La precariedad institucional del orden recién fundado permitió la afirmación del gamonalismo que, a decir de José Carlos Mariátegui, representó toda una estructura social. El gamonalismo se constituyó en la valla fundamental para el desarrollo del agro serrano y en la institución que más tenazmente se opuso a la integración del indio, no sólo a cualquier proyecto de desarrollo, sino al ejercicio de cualquier derecho. De allí que la educación se constituyera en una reivindicación fundamental para los campesinos y que ésta fuera ferozmente resistida por los gamonales. La oligarquía organizó su poder sobre la base de la exclusión de los indígenas de la ciudadanía, utilizando como justificación el racismo antiindígena colonial. El racismo “naturalizó” el orden social, sustentándolo en la biología y en las “eternas” leyes de la Naturaleza, presentándolo así como inmutable. De esta manera, el carácter estamental de la sociedad peruana, en la que cada quien debe “mantenerse en su lugar”, excluyendo la movilidad social como una opción legítima, aparecía como el resultado de leyes científicas y no de un orden social históricamente construido.
Los indios carecieron de reconocimiento legal durante la primera centuria de vida republicana. Eran considerados, a lo más, como una especie de peruanos en potencia, protoperuanos; individuos que eventualmente podrían llegar a ser ciudadanos previa “redención”, pero que de por sí no eran miembros de la nación. De allí que el problema nacional terminara confundiéndose con el «problema del indio» y una cuestión fundamental tratara sobre cómo “integrar al indio a la nación”. Incorporarlo era sinónimo de “civilizarlo” u “occidentalizarlo”, sacarlo del estado de barbarie, o no-cultura, en el que vivía. Quedaba pues descartado que los indígenas pudieran aportar algo estimable a un proyecto de desarrollo nacional.

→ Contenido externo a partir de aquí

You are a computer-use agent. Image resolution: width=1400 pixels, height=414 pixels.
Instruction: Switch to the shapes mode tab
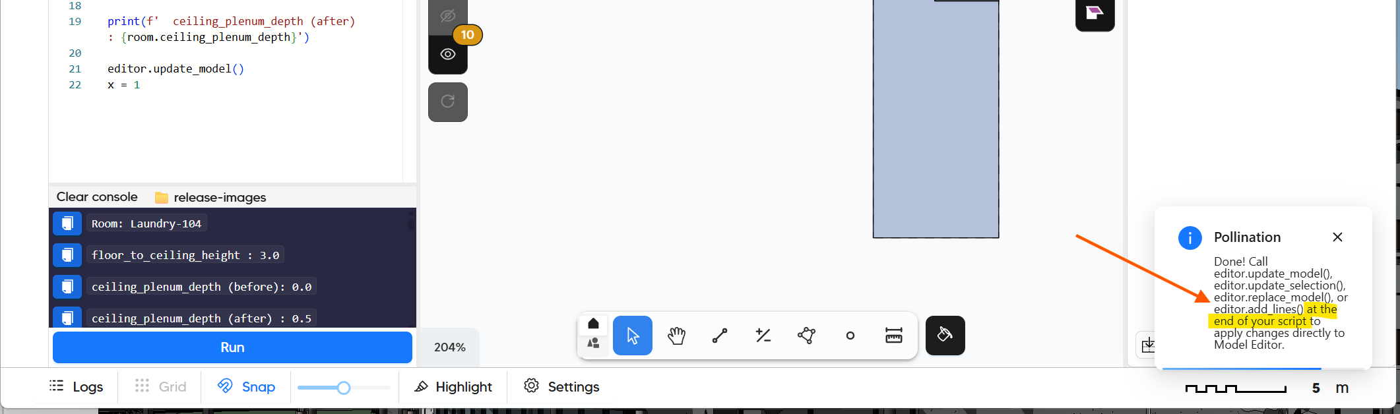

Esto planteaba una irónica paradoja. En la época de la Independencia se consideraba que los indios constituían más de la novena parte de la población peruana, pero estaban excluidos de la ciudadanía. Así, la soberanía popular quedaba depositada en manos de menos del 10% de “peruanos”: la fracción criolla y mestiza que se sentía la encarnación de la nación. El resultado inevitable fue la existencia de una profunda brecha entre el Estado y la sociedad.
La exclusión de los indios se justificaba argumentando su supuesta incapacidad “natural” para convertirse en sujetos políticos, legalmente responsables. La inferioridad de los indios se atribuía en unos casos a su ignorancia y en otros a la degeneración biológica inducida por la servidumbre, el cocainismo y el alcohol. El filósofo Alejandro Octavio Deustua (Generación del 900) expuso claramente la perspectiva oligárquica cuando afirmó que el indio no era ni podía ser más que una máquina, y que no debía desperdiciarse el dinero del Estado en tratar de educarlo.
El racismo antiindígena es una de las herencias oligárquicas que con mayor fuerza ha bloqueado los intentos de construir un orden moderno en el Perú. La democracia no puede existir allí donde no se reconoce la existencia de una común sustancia humana. La existencia de ciudadanos “de primera” y “de segunda” es la consecuencia necesaria de la convicción, racista, de que existen humanos “de primera” y “de segunda”.